Out of the mouths of children

My little girl was given an older iPad Mini a year or so ago, and she loves it. She LOVES it. It has screen time restrictions, parental controls, and limited apps, but she loves it.

Last summer the iPad was accidentally dropped, and the screen was broken. It cost more to replace the screen that the iPad was actually worth, but again, my little girl loves it, so I replaced the screen.

Sometimes, the games she plays can be frustrating, and being a little perfectionist like her dad, my little girl struggles with this at times. Recently, she was playing a game on the iPad and got frustrated, and in her frustration she squeezed it with her strong little fingers and a part of the case under the screen broke and the screen cracked. She was heartbroken.

Thankfully, the iPad still works and after she settled down she began to play with it again. She can see that the iPad is broken, she can see more of its fragility, and this has changed how she plays with it and cares for it. She began to think more about how she needed to take care of the iPad, and even wanted to explain to me the ways that she would take extra care with it from now on. She said something I think is profound, she said, "it's more precious to me now."

Isn't that interesting? The iPad is more precious to her now - now that she can see its brokenness and fragility every time she interacts with it. Even as she made this comment to me I thought it was a parable.

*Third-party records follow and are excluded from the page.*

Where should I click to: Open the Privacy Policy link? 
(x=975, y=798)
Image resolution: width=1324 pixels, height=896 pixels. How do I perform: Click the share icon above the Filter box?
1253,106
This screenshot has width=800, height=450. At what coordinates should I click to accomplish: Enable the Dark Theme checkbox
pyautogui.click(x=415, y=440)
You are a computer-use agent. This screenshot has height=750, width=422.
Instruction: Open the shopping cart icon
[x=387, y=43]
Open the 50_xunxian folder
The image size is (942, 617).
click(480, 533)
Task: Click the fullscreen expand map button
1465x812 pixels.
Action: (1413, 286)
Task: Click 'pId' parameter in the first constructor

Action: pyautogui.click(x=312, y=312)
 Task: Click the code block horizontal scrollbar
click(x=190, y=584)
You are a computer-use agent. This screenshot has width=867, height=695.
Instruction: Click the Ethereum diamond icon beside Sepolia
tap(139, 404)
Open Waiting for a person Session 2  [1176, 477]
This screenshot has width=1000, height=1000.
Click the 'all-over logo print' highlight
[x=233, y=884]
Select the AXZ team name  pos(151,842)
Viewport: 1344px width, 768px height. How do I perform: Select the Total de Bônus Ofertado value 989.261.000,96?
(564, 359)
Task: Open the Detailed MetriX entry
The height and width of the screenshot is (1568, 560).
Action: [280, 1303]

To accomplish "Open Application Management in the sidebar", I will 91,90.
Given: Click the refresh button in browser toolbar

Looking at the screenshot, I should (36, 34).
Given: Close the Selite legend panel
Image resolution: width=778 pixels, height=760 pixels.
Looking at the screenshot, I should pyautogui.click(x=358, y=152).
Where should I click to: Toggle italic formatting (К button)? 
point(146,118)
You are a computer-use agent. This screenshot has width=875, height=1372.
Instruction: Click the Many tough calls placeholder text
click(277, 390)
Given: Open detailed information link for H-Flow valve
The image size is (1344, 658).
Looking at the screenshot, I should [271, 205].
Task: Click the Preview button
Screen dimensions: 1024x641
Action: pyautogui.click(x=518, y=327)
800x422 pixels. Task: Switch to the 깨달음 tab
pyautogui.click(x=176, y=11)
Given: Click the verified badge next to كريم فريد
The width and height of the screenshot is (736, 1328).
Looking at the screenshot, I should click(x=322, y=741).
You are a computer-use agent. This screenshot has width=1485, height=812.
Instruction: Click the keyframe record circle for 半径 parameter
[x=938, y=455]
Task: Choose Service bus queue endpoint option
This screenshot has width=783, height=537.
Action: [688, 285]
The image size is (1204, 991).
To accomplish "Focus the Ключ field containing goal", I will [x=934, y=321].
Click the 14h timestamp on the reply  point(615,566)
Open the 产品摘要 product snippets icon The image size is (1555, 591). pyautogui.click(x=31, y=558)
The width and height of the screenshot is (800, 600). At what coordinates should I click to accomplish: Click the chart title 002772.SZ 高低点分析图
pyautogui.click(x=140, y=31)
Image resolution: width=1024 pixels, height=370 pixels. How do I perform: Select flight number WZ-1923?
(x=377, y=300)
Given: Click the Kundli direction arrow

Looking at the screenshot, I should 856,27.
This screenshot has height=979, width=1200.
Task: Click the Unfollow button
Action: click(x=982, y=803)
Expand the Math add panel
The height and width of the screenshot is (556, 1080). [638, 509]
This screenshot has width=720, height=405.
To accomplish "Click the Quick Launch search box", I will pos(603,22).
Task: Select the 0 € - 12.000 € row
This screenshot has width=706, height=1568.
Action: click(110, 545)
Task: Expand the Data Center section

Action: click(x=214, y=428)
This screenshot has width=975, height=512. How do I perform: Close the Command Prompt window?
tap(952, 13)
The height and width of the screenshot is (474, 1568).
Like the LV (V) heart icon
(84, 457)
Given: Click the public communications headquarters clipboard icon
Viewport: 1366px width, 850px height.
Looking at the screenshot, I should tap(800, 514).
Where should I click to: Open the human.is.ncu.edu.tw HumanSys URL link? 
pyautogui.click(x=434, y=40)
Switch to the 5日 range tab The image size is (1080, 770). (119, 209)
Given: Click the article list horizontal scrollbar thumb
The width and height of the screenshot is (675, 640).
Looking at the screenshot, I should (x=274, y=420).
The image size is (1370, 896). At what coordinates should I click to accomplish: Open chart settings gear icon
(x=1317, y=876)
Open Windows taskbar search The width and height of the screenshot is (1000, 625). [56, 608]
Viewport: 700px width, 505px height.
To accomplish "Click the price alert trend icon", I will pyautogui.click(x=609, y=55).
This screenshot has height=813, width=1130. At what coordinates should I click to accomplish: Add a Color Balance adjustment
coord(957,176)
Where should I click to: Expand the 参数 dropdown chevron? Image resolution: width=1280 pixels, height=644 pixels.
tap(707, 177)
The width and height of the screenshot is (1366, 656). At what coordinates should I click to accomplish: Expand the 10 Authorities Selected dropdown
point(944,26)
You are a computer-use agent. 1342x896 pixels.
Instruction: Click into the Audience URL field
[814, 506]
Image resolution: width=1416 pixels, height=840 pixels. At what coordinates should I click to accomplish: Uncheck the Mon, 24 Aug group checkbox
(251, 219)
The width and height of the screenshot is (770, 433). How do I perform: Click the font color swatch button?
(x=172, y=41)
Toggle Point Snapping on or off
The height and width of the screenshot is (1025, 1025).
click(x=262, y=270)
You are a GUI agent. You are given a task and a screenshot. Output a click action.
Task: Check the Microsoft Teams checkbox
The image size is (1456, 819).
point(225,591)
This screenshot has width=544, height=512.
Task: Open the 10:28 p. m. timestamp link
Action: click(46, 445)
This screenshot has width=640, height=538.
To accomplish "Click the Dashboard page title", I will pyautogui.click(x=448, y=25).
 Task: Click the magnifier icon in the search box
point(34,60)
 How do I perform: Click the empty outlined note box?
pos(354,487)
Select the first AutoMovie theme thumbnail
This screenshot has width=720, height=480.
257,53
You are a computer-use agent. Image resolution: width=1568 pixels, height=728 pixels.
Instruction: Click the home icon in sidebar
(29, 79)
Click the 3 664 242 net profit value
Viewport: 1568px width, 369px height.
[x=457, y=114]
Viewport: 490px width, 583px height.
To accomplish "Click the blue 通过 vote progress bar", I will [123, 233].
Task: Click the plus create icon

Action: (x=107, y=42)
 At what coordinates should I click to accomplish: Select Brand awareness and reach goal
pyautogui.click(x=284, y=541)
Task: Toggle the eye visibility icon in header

If only we could see the brokenness and fragility of the people around us every time we interact with them, I think we would interact with them in a different way; I think they would become more precious to us. Because in reality every person I interact with today is broken and fragile; they are wounded and scarred by life in a broken world. The brokenness and fragility of every person does not mean that they are not in another sense, strong, talented, and capable. The broken iPad still works, and is still a strong, talented, and capable machine. How much more should we not embrace the reality that the women and men around us, all made in the image of God, are each in their own way strong, talented, and capable, while at the same time, broken and fragile. To the extent we see more of the whole story of who the people around us really are, I believe they will become more precious to us.

In this sense, I think all of us have a longing to be seen. I do. May God grant us the longing to see others as much as we long to be seen.